Le Rénovateur
- Type: Weekly newspaper
- Format: Print, online
- Owner: Lao Press in Foreign Languages
- Founded: 1998
- Political alignment: Pro-government
- Language: French
- Website: http://www.lerenovateur.la/

= Le Rénovateur =

French language newspaper in Laos

Le Rénovateur is the only French-language newspaper in the Lao PDR (Laos). It is published weekly by the Lao Press in Foreign Languages, which is a specialised agency of the Ministry of Information and Culture

It was started in 1998 after the communist government decided to start a new policy in order to open the country. It was helped in the beginning by the Agence intergouvernementale de la Francophonie, an international organisation that promotes the French language, especially in Africa and in South-East Asia. Its first editor-in-chief was Douangta Manokoun, with the support of a French advisor, Michel Leroy. Since the newspaper's 200th edition, FrancoNet Canada has helped it to publish on-line. The French Cultural Center of Vientiane pays someone to correct the articles written by Laotian journalists.
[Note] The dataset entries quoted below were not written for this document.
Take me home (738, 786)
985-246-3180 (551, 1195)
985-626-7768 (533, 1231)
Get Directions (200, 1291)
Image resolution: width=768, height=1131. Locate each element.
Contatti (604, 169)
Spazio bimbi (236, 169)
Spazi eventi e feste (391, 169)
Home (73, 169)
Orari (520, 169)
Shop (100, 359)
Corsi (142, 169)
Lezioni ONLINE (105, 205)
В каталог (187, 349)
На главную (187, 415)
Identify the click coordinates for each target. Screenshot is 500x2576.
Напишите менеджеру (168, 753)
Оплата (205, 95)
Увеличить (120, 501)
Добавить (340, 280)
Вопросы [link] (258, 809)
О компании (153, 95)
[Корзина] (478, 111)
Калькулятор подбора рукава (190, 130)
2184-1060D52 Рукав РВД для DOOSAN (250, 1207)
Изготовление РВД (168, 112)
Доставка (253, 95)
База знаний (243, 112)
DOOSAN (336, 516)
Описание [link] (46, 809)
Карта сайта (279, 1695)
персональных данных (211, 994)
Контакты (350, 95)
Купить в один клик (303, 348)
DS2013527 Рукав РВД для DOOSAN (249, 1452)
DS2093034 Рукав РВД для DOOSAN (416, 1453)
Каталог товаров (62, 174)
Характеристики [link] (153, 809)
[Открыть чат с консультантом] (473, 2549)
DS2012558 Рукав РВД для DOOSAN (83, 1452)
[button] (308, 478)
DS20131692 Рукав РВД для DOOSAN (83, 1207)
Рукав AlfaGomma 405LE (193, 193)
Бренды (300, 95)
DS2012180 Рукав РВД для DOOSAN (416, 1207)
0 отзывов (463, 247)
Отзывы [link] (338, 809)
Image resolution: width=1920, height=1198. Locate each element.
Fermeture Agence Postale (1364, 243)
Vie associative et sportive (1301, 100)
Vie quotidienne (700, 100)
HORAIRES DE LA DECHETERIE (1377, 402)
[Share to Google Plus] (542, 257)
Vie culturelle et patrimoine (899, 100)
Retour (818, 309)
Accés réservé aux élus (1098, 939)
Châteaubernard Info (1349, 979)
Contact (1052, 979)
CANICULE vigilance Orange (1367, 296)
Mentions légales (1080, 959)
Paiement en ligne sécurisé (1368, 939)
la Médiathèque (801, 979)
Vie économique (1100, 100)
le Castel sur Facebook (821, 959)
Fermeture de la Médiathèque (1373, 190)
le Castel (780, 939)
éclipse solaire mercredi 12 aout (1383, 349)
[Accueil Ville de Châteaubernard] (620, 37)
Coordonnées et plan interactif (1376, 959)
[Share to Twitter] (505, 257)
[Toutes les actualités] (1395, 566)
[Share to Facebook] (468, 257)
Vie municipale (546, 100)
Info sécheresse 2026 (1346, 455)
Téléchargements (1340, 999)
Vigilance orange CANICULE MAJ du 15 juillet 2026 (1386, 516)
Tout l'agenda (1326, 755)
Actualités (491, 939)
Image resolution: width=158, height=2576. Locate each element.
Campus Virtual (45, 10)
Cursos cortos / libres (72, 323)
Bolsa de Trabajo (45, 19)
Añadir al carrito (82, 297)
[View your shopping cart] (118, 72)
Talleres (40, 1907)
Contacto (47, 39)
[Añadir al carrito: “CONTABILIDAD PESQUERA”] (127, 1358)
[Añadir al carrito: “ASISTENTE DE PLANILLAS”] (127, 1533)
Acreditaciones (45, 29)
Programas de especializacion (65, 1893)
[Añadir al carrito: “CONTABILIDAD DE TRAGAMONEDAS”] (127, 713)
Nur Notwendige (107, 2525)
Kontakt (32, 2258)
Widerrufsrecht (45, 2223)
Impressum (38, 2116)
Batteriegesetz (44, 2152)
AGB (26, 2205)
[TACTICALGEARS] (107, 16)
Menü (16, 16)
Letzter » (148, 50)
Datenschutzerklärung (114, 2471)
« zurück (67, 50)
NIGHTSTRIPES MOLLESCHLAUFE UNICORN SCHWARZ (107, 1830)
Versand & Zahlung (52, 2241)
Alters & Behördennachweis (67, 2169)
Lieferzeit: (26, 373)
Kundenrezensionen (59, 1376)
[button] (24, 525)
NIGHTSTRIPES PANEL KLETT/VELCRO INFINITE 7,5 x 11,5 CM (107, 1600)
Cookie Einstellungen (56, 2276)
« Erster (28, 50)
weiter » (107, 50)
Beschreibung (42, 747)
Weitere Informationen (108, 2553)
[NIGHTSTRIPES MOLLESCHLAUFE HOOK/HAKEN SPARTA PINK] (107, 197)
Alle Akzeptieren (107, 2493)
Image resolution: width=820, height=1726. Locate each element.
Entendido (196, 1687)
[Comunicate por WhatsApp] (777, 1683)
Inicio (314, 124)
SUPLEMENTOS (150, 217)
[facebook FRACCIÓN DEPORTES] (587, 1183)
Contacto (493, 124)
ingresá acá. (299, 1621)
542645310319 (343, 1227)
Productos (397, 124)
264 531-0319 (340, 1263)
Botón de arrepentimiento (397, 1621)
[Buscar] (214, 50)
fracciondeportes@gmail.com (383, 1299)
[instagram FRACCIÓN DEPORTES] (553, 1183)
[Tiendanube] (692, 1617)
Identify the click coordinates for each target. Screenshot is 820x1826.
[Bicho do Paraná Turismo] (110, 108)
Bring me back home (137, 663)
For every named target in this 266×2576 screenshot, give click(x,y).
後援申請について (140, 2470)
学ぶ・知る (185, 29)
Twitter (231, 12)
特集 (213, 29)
Le Rénovateur is sometimes described as a propaganda newspaper by the opposition living abroad. In 2003, Le Rénovateur published an interview with Mr Phivath, the lawyer of Thierry Falise and Vincent Reynaud, European journalists arrested because they were investigating reports of the war between the Laotian Army and the country's Hmong tribespeople in the jungle of Saysomboun special zone. The interviews were censored, but received the Prix de la libre expression (Free-Speech Prize), given by the Union de la Presse Francophone.

Also in 2003, Le Rénovateur published stories about working in garment sweat shops, film censorship at the beginning of the socialist revolution, and the difficulties of being gay in Vientiane.

Created by Soumsanouk Mixay, the newspaper was taken over Savankhone Razmountry in 2003.